In her memoir that is a “story of love and fury” (Jackson Clarion-Ledger), Grammy Award-winning songwriter and producer Tena Clark recounts her chaotic childhood in a time fraught with racial and social tension. Tena was born in 1953 in a tiny Mississippi town close to the Alabama border, where the legacy of slavery and racial injustice still permeated every aspect of life. On the outside, Tena’s childhood looked like a fairytale. Her father was one of the richest men in the state; her mother was a regal beauty. The family lived on a sprawling farm and had the only swimming pool in town; Tena was given her first car—a royal blue Camaro—at twelve.
But behind closed doors, Tena’s family life was deeply lonely and dysfunctional. By the time she was three, her parents’ marriage had dissolved into a swamp of alcohol, rampant infidelity, and guns. Adding to the turmoil, Tena understood from a very young age that she was different from her three older sisters, all of whom had been beauty queens and majorettes. Tena knew she didn’t want to be a majorette—she wanted to marry one.
On Tena’s tenth birthday, her mother, emboldened by alcoholism and enraged by her husband’s incessant cheating, walked out for good, instantly becoming an outcast in their society.
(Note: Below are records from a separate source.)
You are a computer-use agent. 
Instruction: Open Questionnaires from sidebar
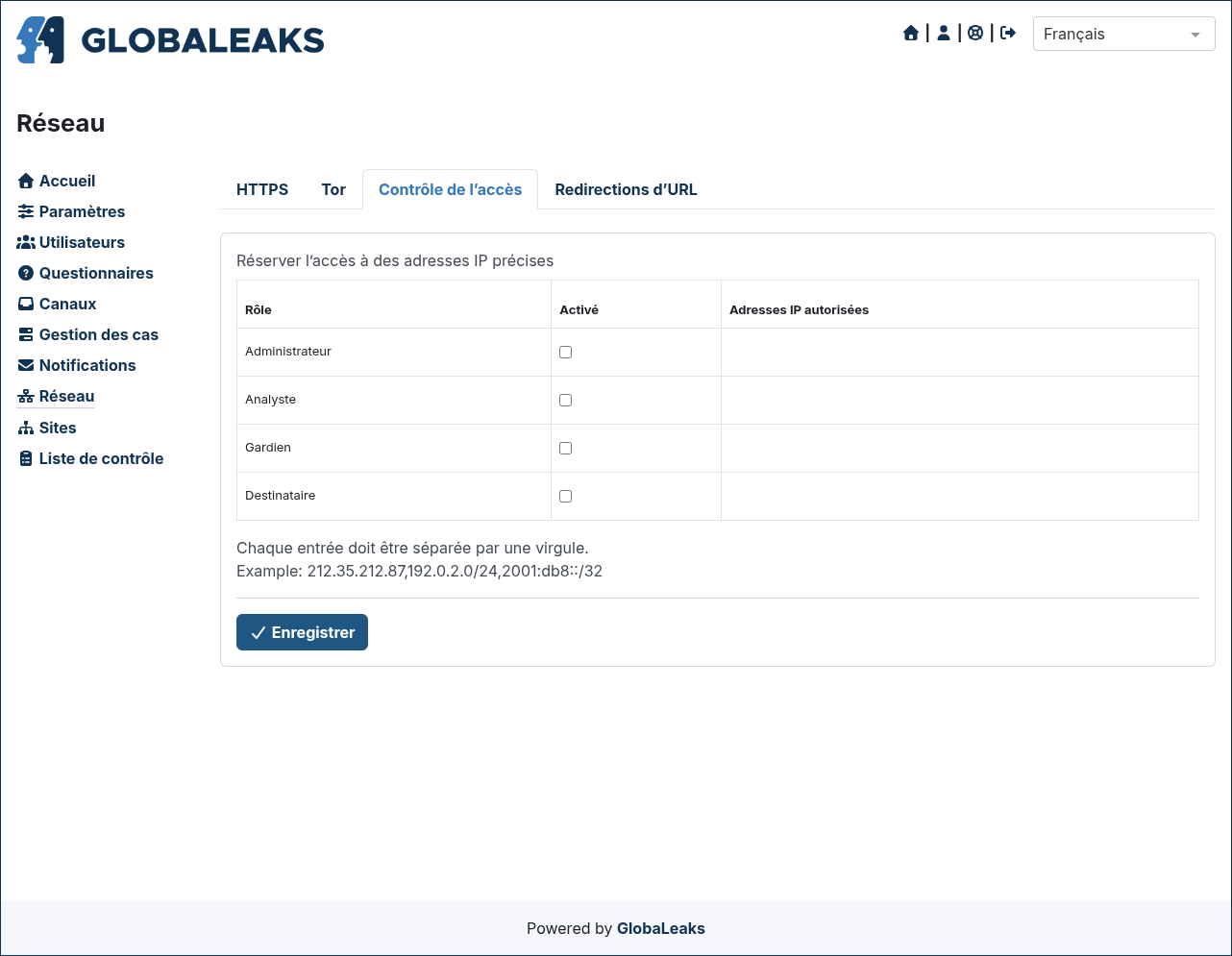pyautogui.click(x=86, y=273)
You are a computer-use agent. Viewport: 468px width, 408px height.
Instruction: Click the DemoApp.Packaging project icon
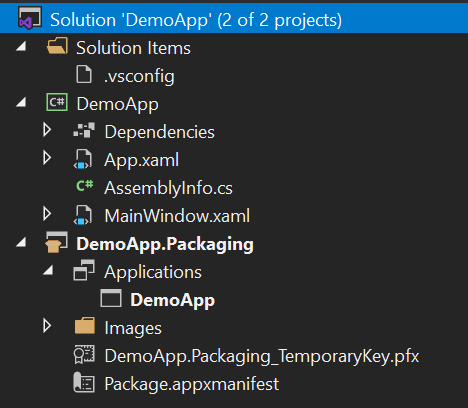click(x=57, y=242)
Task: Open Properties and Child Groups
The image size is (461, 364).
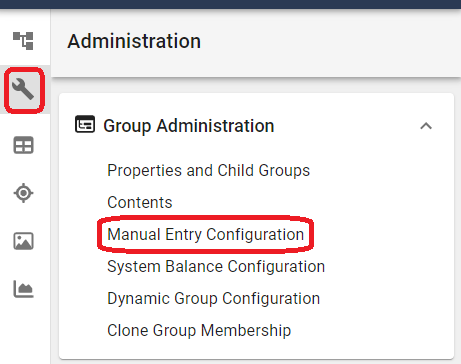Action: click(208, 170)

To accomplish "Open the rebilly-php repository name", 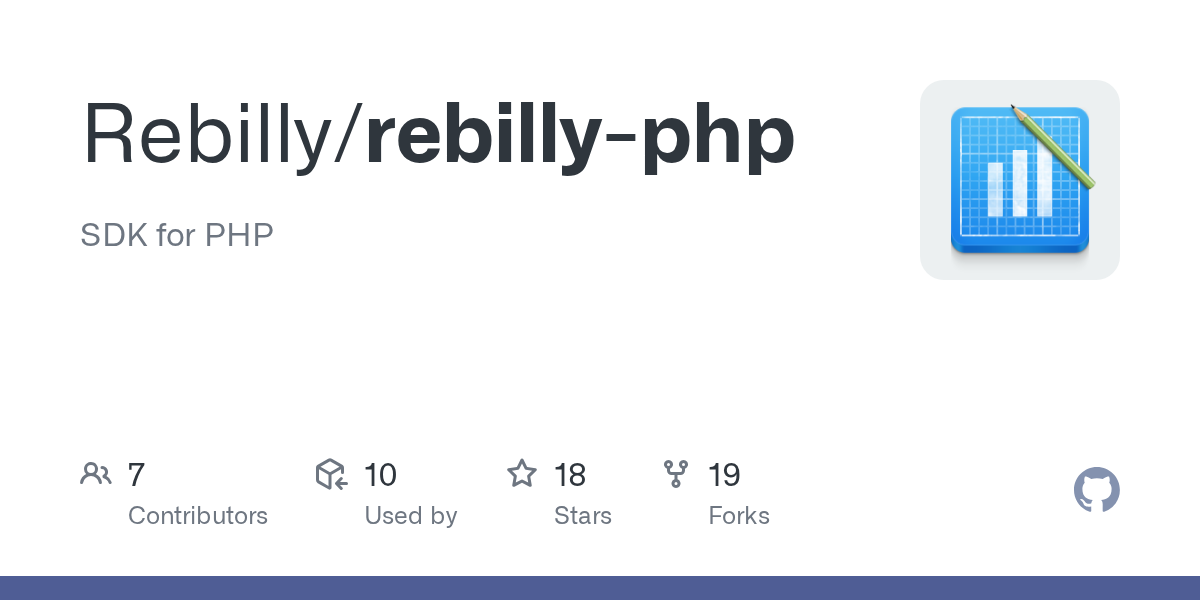I will [x=580, y=135].
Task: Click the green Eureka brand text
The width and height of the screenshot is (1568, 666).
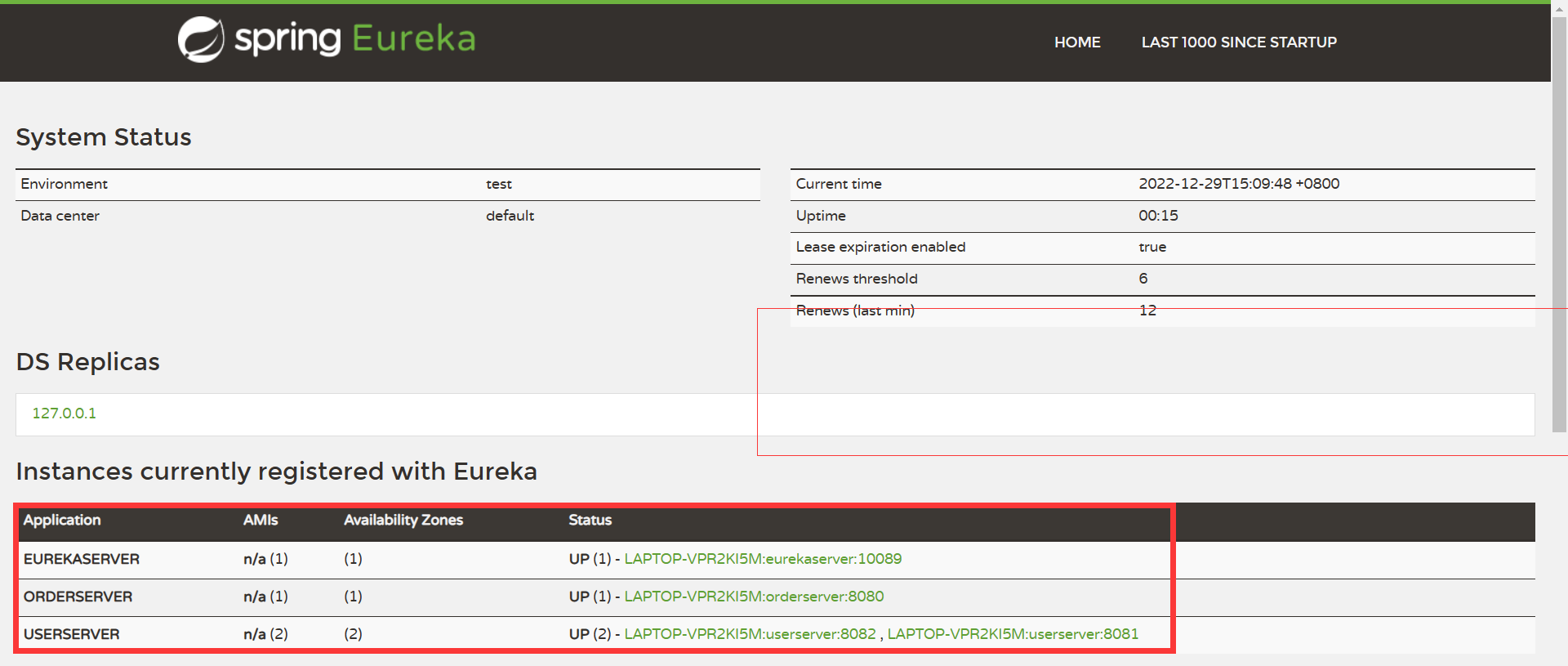Action: click(413, 38)
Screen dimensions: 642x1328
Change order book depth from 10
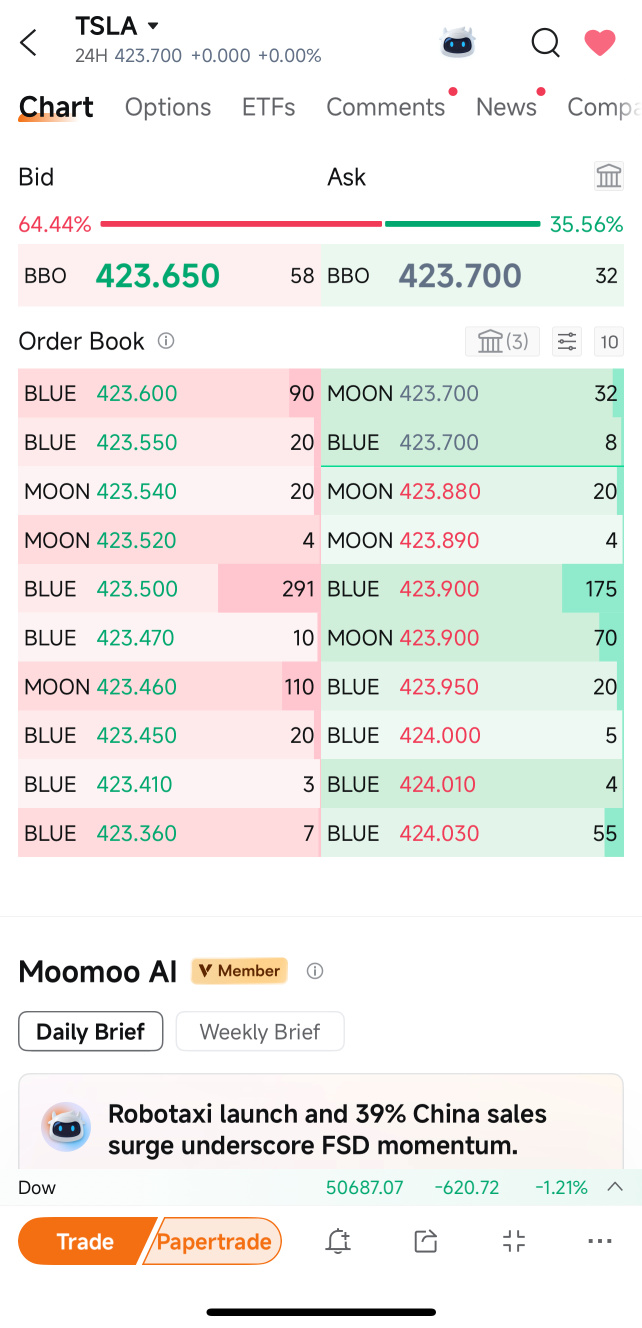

Tena was left in the care of her nanny, Virgie, even though she was raising nine of her own children and was not allowed to eat from the family’s plates or use their bathroom. It was Virgie’s acceptance and unconditional love that gave Tena the courage to stand up to her domineering father, the faith to believe in her mother’s love, and the strength to be her true self.
Combining the spirit of brave coming-of-age memoirs such as The Glass Castle and vivid, evocative Southern fiction like To Kill a Mockingbird, Southern Discomfort is “an unforgettable southern story… [that] sings brightly to the incredible strength of family ties and the great power of love” (The Atlanta Journal-Constitution) and is destined to become a new classic.
Clark paints a raw and deeply honest picture of her childhood in 1950s and '60s Mississippi. Clark, who is white, writes movingly of her black maid and stand-in mother, Virgie, who was not allowed to eat in her kitchen or white restaurants; of her mother's forced stay at a barbaric mental hospital, at the insistence of her father; of her father's casual and continued cruelty toward her sister, Toni (he hit her when she was a child and insulted her weight gain as an adult); and, ultimately, of the forces that helped Clark to leave her hometown for the Univ. of Southern Mississippi to pursue a career in music and the short-lived relationship that resulted in her daughter, Cody. What Clark shows so beautifully is that the people she discusses, as unredeemable as they may at first seem, are much more complex: her father, never one to shy away from using racial epithets, secretly helped build the local black church; her alcoholic mother, trying to deal with her husband's many affairs, eventually stood up to him; and Clark herself realized at the age of six that she was gay, but she still dressed up like a conventional Southern belle. Clark's narrative draws the reader in to a wonderful story of the South going from old to new.